Symptoms:

   

   User configures network settings of a VM in a VPG to something different from the ZCA network settings, in terms of selected VPC, Subnet, and Security Group.

As a result, recovery to AWS will fail with the following error message:

Unable To Access S3 Bucket {aa} Which Is Required For Recovery Operations. Make Sure The Following Recovery Have Access To S3: VPC ID {yy} , Subnet Id {tt} , Security Group Id {ff}    

 


Cause:

   

   No access from the zImporter instance(s) to the ZCA's S3 bucket because VPC and/or Subnet and/or Security Group configured in the VPG do not have access to the S3 ZCA bucket.

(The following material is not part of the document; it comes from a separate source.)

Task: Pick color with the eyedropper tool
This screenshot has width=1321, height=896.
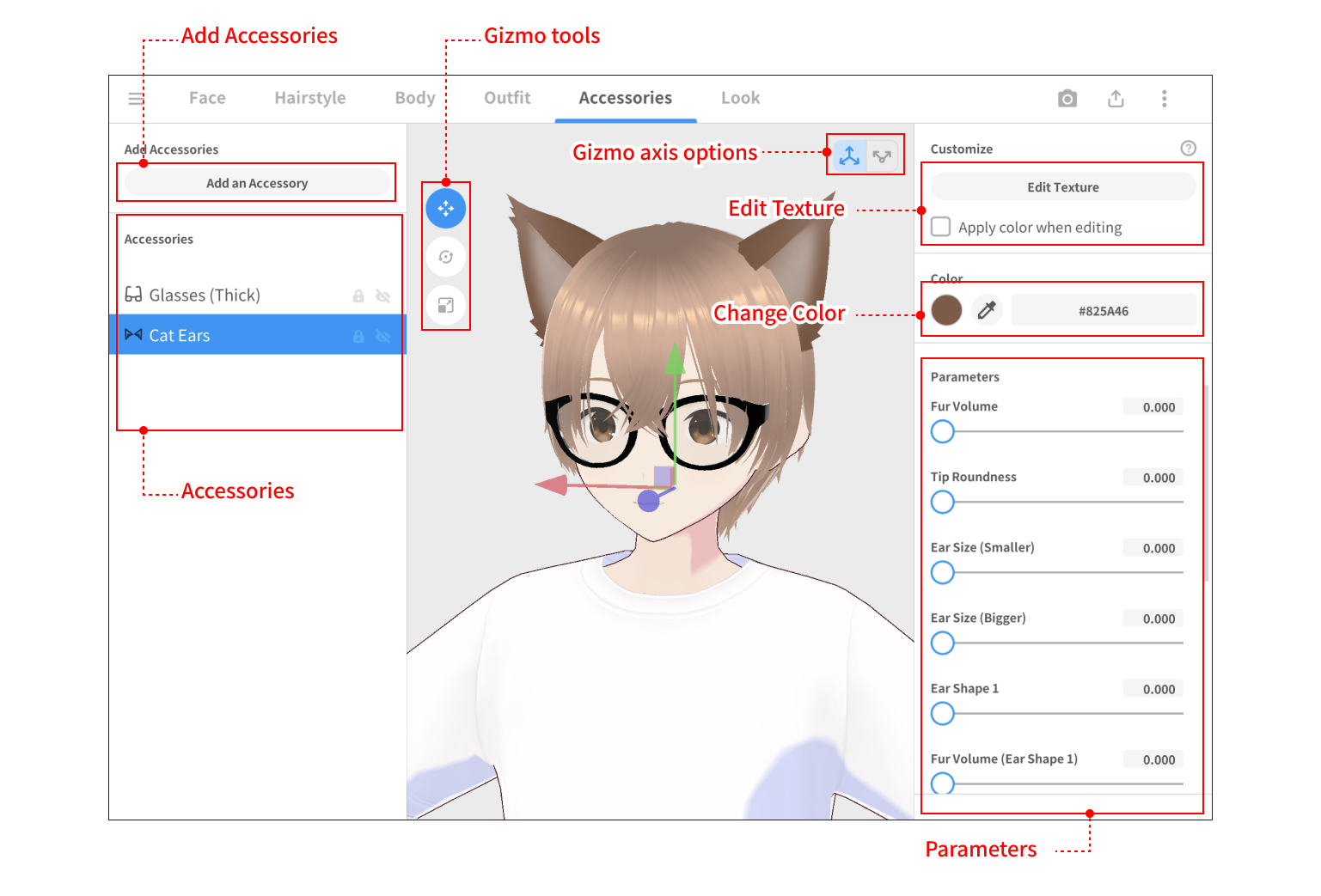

There is no validation in Edit/Create VPG and thus a user will not know recovery to AWS will fail until an attempt is made.    

 


Solution:

       

Workaround

1. Modify the selected VPC, Subnet, and Security Group so they can access the ZCA S3 bucket.

-OR-

2. Choose different network settings that do have access to the ZCA S3 bucket.

In order to setup access to the S3 bucket:

1. Create an S3 endpoint in the VPC.
2. Set the Outbound rules of the Security Group to allow all traffic.

NOTE: This is required because of IAM services that must be reached but no VPC endpoint can be created in AWS currently.